JD: Are there particular places in the city that you, as a native, would like to see preserved or revived?
HB: It was certainly nice to be in the area around Frenchmen Street, where there's a little bit of a district that had live clubs, sort of like a miniature version of the Village in New York. There's Snug Harbor, dba, the Blue Nile, Cafe Brasil, some pretty good eateries. I think that's one of the things they can expand on that would help the city's economy. With the crime rate soaring, people would feel safer just being in one area where they could walk to a club and then go to another club across the street.
New Orleans needs to work on Bourbon Street. That's an area where they really lost control aesthetically. Unfortunately, much of what you see on Bourbon Street you can find in any city that has tourism. I think they need to offer incentives to club owners, like a 20 or 25 percent tax break if you bring in traditional jazz at least four times a week. Or if clubs bring in New Orleans natives to perform, give them a tax break. These sorts of things would get people to come back to Bourbon Street more often. Right now, you just get a lot of T-shirts, which in many cases have nothing to do with the city.
JD: Is it difficult for you as an artist to feel like you can participate in the political side of the rebuilding effort?

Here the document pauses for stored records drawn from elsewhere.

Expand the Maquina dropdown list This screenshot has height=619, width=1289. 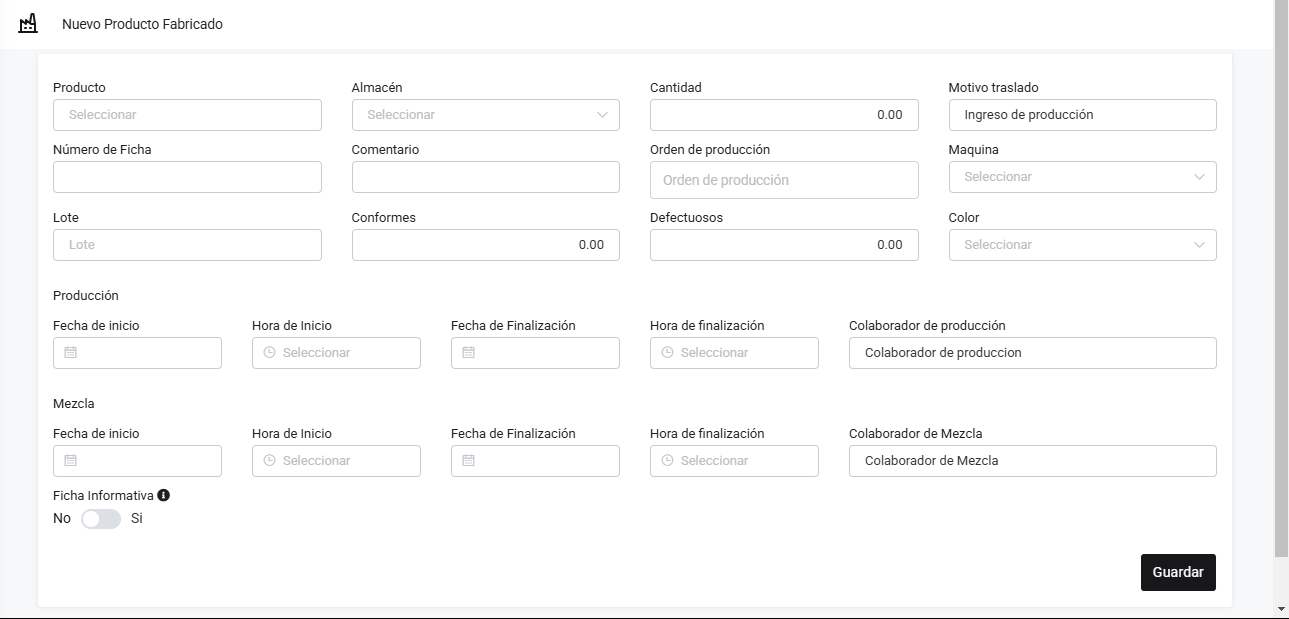[1082, 177]
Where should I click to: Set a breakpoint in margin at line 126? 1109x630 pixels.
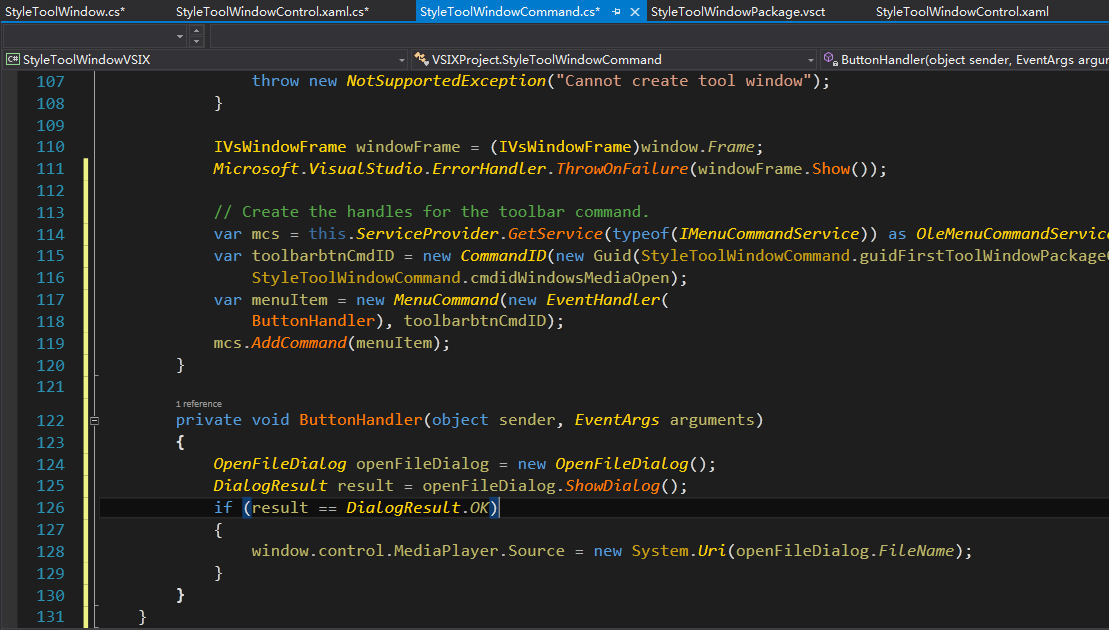tap(8, 508)
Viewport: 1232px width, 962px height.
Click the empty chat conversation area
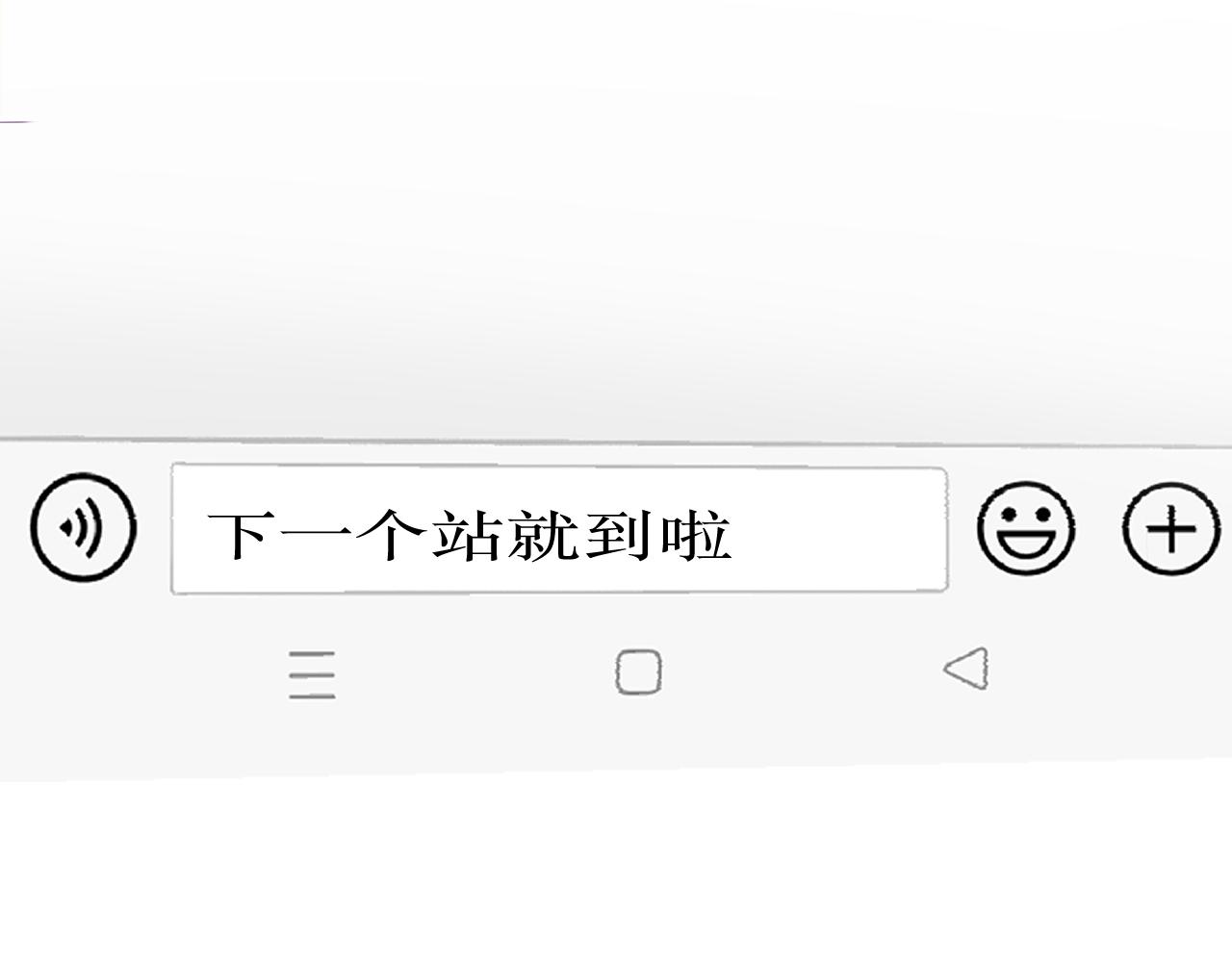coord(616,219)
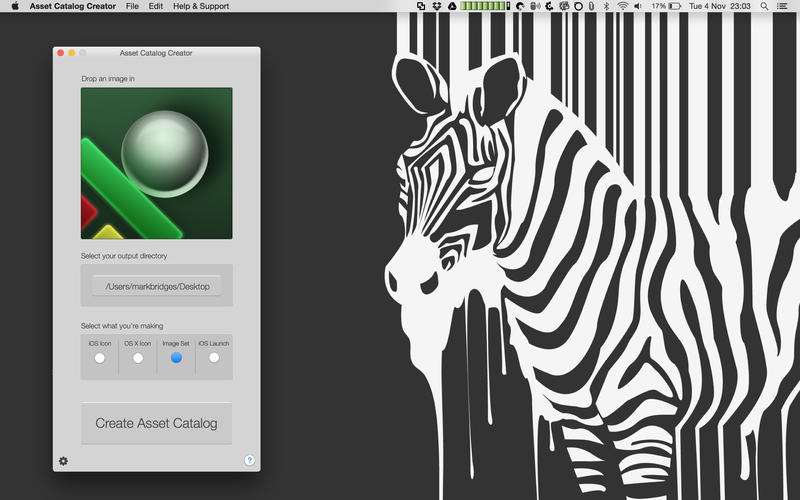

HB: I certainly wouldn't mind helping, but I'm not interested in dealing with status quo stuff. I want to see something happen, so that's where I'd be coming from. I'd be interested not only in rebuilding, but also in meaningful modifications that address what musicians and artists need. We have to get political people who know a little bit about the musical culture there. Most don't. Some people, when I've heard them speak about the music of New Orleans, know very little about any of it. It might help if they made an effort to learn a little bit about the history of New Orleans jazz or the history of jazz, especially since New Orleans is the birthplace of jazz.
I love the city, but I also like to think of myself as a pretty good observer, and sometimes we have to point out things that are not the greatest. And sometimes New Orleanians don't like to hear or think about those things. As soon as we can get a handle on the drug scene, the crime, the educational system, I think we're going to be a great city again.